The investigation revealed that more than 30 Indian film and TV industry actors/ artistes have agreed to spread the propaganda of political parties through their social media accounts for the sake of money.
“Taking money for tweeting on behalf of political parties is definitely unethical, but it is not illegal. The Information Technology Act, 2000 is completely silent on this,” Pavan Duggal, one of the nation’s top cyber law experts, told IANS.
What the investigation unearthed was just the tip of the iceberg. The rise in popularity of social media platforms actually opened up a relatively new advertising economy driven by “influencer marketing”.
Marketing firm Mediakix estimated that influencer marketing on Instagram alone could reach $2 billion by the end of this year from $1 billion in 2017.
While Instagram has over a billion monthly active users globally, its parent company Facebook has over 2.3 billion monthly active users and over 16 million people log in to Twitter every day. WhatsApp is another powerful platform which has over 200 million users in India.
The kind of reach that these social media platforms have can offer some idea about how big the influencer marketing business could be.
Important here to mention is that it is not just celebrities who are the stars in this game; while celebrities with huge following running into millions on social media are known as macro influencers, even some people with small number of followers can earn big sum of money as influencers.
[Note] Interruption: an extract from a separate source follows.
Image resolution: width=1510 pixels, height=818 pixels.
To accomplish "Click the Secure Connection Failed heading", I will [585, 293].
They are known as micro influencers.
With a wide array of social media analytics tool available online, it is not difficult to spot the right influencers for their advertising programmes.
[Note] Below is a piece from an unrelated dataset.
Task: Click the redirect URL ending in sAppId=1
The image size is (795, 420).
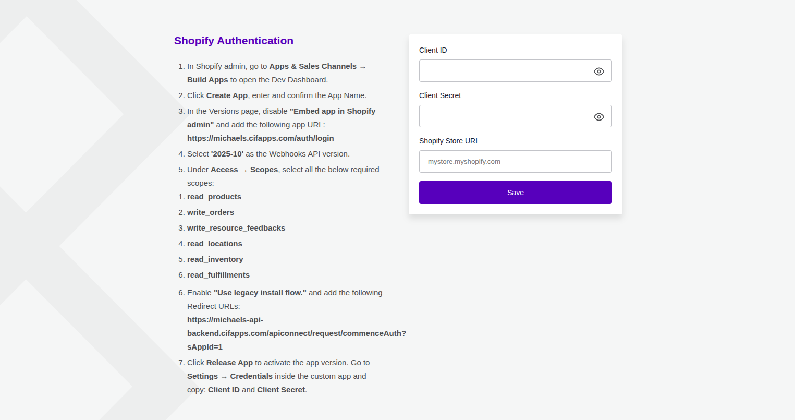Action: 296,333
“In the starting, celebrities were used as influencers for brand endorsement and marketing purposes. However, after social media, now everyone is a celebrity and everything is business including politics,” social media expert Anoop Mishra told IANS.
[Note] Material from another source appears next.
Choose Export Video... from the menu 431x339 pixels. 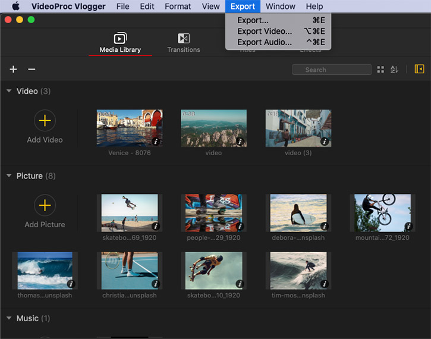(265, 31)
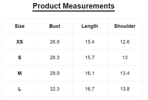Click the L size row label
148x100 pixels.
click(20, 89)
In countries like the US, it is mandatory to put proper disclosure on paid posts. But only a few follow the rules.
In India, due to lack of user awareness, it is even more difficult to distinguish between a paid post and a personal opinion.
With the elections around, political parties are not complaining much. A top WhatsApp executive recently even warned political parties against abusing its platform.
“More than 10,000 official WhatsApp groups have been created by a leading political party to slam its rivals on social media,” Mishra said.
“Political discourse is going to be impacted by social media influencers. There is no two opinion about it,” Duggal said, adding that the consequences of this can be very serious as social media platforms are being used to create a highly-polarised atmosphere in the country.
Just as social media companies have come up with transparency rules for political ads, they should have similar features for influencers so that people can distinguish between commercial space and personal space.
“Manipulation of social media platform for personal gains must be brought under the ambit of law without putting barriers on free speech,” Duggal added.